The features worth watching are the ones that are free on one side and paid on the other: review responses, badge display, and the absence of competitor ads on your profile page. Those are the clearest differences between the two models — and the ones most likely to shift.

This is also one more reason to diversify your review presence across platforms like SourceForge, TrustRadius, and PeerSpot. When 55-58% of software review visibility sits under one owner, depending on a single platform's pricing decisions is a risk you can manage.

Sources

SourceNotes
G2 Seller PlansOfficial pricing page
G2 FY26 Pricing Guide (PDF)Detailed tier comparison
G2 Seller Hub (my.g2.com) — free tier dashboardVerified locked features
G2 Review Activity DocumentationReview response best practices
Gartner Digital Markets vendor dashboardVerified PPC minimum and budget estimates
Capterra Vendor FAQFree features confirmation
G2 Acquisition AnnouncementOfficial announcement
The Sale of Capterra — Vista Point AdvisorsCapterra founder on 2008 reviews launch

FAQ: Common Questions About G2 and Capterra Pricing

Can I respond to reviews on G2 without paying?

No. G2 requires a paid subscription ($2,999/year Starter plan minimum) to respond to reviews. On Capterra, review responses are free regardless of whether you're running paid campaigns.

Which badges can I display for free on G2?

Only the Users Love Us badge can be displayed without a paid G2 subscription. This badge requires 20+ reviews with a 4.0+ average rating. All other G2 badges — including Grid Leader, High Performer, Momentum Leader, and Best Of badges — require a paid plan to download and use in marketing.

Are Capterra, GetApp, and Software Advice the same for vendors?

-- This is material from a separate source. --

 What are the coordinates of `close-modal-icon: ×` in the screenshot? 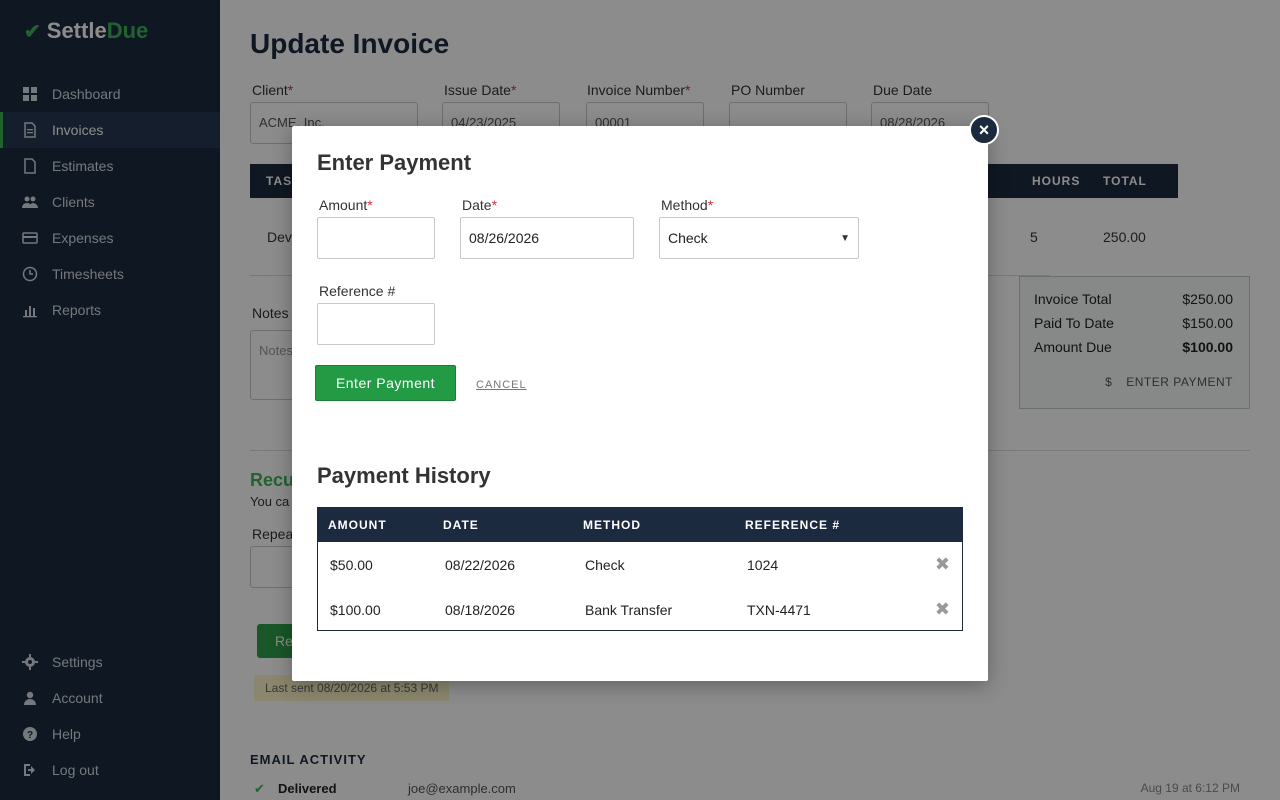 It's located at (984, 130).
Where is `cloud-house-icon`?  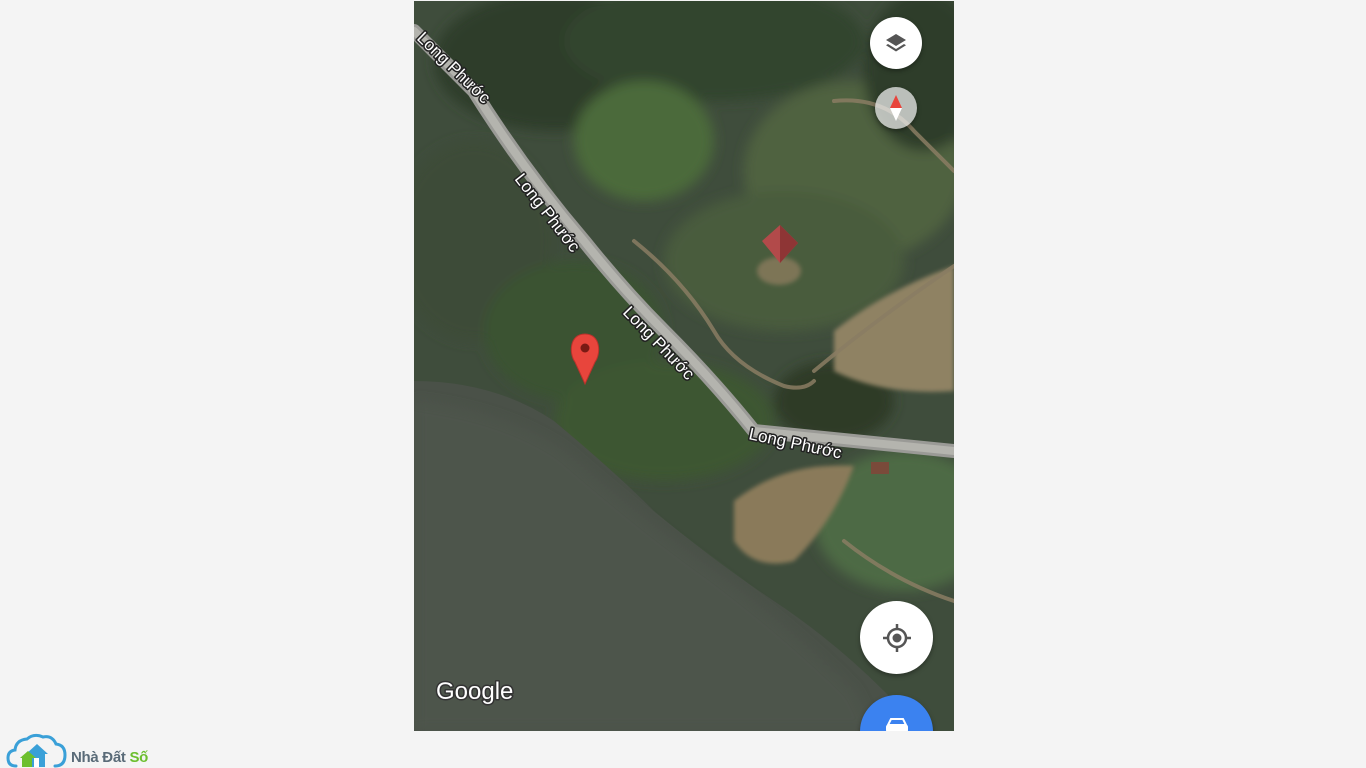
cloud-house-icon is located at coordinates (36, 750).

Yes. All three platforms share the same backend dashboard, review database, and pricing structure. A review submitted on one platform appears on all three, and PPC campaigns run across all three simultaneously.

What's the minimum spend on each platform?

G2's paid plans start at $299/month or $2,999/year (first year), increasing to $6,000/year on renewal. The Starter tier is limited to companies under 50 employees. Capterra's PPC has a $500/month minimum budget with a $2/click floor price using a second-price auction model.

Will G2 and Capterra pricing merge after the acquisition?

Unknown. The acquisition closed in January 2026, but integration hasn't begun. G2 may keep separate pricing models, unify them gradually, or prioritize other integration areas first. The features most likely to change are those that differ between platforms: free review responses, free badge display, and competitor ad placement.